DIRECTION => According to the St. Louis profile, which agency leads the stormwater compliance planning that was excluded from the analysis?

---- TEXT PROVIDED

- 66.1 sq miles
- 311,273 Total Population
- 5,041 People per sq. mile
- 0.8% Forest cover
- Temperate Grasslands, Savannas, and Shrublands Biome
- 6.4% Developed open space
- $41,107 Median household income
- 18.6% Live below federal poverty level
- 61.6% Estimated rent-burdened households
- 20.4% Housing units vacant
- 0.2% Native, 43.6% White, 46.2% Black, 4% Latinx, 0.1% Multi-racial/’other,’ 3.3% Asian, 0.1% Pacific Islander
*socio-economic data estimates are from 5-year ACS data from 2018, racial composition from ACS 2019, and Land Cover Data from 2016 NLCD
The City of St. Louis occupies the homelands of the Osage Nation. French settlers founded a trading post near the area, which depended upon harmonious relations with Native peoples and incorporated a township there prior to the land claims of the United States. With the enactment of the Louisiana Purchase, treaties with Native peoples were broken and tribes were forcibly removed to make way for westward expansion and American settlement.
Since that time, the city has had several boom and bust cycles. It has a long and complex history of its Black culture since prior to the civil war and was a pivotal area for the determination of the continuation of slavery in the USA. Built along the banks of the Missouri and Mississippi Rivers, the city faces climate-related hazards of flooding, heat waves, drought, and issues related to its combined storm and sewer system, which is managed by a metropolitan agency (outside the scope of this analysis). The city’s industrial sector, a major source of jobs, has yet to recover, and like many others, the city faces complex economic challenges inseparable from national policy. Contaminated brownfields face an uncertain future as St. Louis seeks to redevelop itself while addressing persistent issues of structural racism and segregation.
Green Infrastructure in St. Louis
We scanned ten documents that potentially dealt with GI planning in the City of St. Louis. Of these, we excluded several that addressed GI but were not led by the City itself, including the collaboratively written OneSTL regional comprehensive plan and stormwater compliance planning led by the Metropolitan St. Louis Sewer District (MSD). Green Infrastructure in the City has a complex and multi-level governance arrangement outside the scope of this analysis. City plans we did examine included the City of St. Louis Sustainability Plan and the North Riverfront Commerce Corridor Land Use Plan. While the NRCCLUP did not define GI, the Sustainability Plan explicitly used a stormwater concept of GI. Both plans seek to support regional initiatives in implementing city-scale GI focused on stormwater management.

--------
---- PROVIDED RECORDS

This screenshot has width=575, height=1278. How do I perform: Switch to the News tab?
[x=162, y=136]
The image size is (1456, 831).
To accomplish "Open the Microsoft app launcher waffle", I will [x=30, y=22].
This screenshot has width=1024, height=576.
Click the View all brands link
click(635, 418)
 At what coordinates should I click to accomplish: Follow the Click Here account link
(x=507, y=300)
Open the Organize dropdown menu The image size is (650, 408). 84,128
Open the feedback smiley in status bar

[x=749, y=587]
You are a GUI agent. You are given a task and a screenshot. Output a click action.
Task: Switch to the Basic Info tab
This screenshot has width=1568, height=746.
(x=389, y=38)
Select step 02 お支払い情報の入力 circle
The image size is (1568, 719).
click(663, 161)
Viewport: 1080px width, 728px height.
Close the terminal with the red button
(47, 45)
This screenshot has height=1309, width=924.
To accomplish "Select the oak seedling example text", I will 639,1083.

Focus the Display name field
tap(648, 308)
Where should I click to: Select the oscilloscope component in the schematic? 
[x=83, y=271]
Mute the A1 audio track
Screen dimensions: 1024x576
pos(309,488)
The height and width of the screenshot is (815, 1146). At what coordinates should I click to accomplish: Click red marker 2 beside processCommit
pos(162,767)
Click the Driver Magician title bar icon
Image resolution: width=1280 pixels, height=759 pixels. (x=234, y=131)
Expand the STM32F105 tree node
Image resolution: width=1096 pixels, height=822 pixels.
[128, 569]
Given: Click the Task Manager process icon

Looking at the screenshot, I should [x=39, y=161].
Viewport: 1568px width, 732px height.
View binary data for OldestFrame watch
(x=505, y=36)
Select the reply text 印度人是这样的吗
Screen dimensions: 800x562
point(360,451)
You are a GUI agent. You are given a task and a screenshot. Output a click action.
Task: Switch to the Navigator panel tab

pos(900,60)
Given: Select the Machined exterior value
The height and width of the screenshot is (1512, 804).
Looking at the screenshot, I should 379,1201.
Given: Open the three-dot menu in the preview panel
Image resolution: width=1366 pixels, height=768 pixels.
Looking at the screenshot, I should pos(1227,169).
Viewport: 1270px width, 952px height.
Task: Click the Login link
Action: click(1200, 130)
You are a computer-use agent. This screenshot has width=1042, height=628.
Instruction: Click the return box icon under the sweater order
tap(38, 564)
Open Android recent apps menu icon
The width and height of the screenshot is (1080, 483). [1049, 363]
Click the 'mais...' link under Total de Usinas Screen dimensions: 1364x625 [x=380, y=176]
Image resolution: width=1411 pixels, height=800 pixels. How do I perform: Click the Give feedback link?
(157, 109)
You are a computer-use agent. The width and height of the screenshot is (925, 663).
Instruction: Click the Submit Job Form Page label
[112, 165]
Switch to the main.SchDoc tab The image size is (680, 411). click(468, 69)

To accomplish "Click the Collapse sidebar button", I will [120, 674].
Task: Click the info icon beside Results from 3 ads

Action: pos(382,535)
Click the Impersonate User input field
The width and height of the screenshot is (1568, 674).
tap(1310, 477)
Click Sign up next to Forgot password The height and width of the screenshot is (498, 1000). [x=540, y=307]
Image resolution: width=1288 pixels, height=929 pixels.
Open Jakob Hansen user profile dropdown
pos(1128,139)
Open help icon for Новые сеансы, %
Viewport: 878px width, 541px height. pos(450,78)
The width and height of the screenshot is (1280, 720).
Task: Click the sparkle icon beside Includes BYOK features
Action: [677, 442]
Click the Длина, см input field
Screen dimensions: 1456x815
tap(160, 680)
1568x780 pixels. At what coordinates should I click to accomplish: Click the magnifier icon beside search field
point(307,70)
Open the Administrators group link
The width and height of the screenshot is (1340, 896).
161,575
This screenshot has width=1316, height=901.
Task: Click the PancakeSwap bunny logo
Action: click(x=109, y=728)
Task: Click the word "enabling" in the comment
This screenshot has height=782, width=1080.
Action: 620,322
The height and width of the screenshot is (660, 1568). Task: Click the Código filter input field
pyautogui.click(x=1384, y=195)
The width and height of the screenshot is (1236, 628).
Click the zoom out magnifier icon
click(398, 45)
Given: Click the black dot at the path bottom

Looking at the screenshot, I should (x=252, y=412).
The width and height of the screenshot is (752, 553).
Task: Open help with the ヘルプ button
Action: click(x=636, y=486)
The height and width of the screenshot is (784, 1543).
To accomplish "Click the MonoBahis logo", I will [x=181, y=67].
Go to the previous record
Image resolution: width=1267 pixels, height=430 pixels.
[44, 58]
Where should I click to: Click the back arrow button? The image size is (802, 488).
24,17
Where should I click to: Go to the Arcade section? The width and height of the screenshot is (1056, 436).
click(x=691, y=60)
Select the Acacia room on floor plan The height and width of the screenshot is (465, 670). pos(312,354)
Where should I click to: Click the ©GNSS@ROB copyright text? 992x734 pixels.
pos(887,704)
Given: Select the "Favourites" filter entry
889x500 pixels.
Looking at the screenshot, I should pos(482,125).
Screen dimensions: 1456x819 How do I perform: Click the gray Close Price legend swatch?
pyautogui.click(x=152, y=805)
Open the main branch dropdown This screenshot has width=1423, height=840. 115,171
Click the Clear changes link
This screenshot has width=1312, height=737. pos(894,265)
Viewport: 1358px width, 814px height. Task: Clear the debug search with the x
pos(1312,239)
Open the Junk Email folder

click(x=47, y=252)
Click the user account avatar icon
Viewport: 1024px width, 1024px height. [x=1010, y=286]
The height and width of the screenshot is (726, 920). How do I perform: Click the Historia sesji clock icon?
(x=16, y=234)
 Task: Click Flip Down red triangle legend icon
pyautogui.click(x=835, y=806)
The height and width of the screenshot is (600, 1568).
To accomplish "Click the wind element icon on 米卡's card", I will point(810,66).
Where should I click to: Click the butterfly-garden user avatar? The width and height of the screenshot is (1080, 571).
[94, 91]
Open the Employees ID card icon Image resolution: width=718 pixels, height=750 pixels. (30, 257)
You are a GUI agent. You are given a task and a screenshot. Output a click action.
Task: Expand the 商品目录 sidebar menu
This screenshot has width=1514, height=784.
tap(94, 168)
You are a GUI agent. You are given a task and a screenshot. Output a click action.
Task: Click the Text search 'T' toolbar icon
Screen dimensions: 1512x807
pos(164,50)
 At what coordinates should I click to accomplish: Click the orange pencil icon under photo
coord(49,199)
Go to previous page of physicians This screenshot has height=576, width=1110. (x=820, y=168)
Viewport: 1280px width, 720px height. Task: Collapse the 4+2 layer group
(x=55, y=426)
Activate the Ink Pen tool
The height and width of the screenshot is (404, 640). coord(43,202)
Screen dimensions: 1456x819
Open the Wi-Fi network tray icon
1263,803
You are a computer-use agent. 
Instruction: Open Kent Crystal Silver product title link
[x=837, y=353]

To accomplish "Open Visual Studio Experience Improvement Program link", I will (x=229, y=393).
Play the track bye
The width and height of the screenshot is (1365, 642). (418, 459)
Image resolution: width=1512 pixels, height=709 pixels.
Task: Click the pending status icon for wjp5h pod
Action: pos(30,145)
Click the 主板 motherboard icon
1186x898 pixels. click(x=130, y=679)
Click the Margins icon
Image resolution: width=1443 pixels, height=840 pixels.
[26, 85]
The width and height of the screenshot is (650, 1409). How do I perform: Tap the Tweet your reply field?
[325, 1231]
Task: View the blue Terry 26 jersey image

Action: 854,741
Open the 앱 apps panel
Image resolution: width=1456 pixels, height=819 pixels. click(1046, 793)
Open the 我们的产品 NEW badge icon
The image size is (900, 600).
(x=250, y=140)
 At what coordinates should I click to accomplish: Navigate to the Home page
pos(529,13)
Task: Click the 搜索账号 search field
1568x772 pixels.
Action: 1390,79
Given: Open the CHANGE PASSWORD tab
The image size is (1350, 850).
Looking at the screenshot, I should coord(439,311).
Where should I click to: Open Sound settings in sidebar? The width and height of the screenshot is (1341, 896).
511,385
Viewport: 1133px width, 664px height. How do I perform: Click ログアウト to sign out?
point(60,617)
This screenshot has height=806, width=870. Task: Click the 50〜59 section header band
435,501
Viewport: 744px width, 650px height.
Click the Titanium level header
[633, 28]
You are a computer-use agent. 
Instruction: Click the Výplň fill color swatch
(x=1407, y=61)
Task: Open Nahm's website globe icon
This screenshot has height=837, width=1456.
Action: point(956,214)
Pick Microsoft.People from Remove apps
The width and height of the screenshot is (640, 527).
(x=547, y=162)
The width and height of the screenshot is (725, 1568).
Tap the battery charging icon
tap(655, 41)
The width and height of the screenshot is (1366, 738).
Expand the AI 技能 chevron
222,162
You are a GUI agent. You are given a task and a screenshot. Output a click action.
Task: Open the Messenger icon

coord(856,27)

--------

PROBLEM SOLUTION => The Metropolitan St. Louis Sewer District (MSD).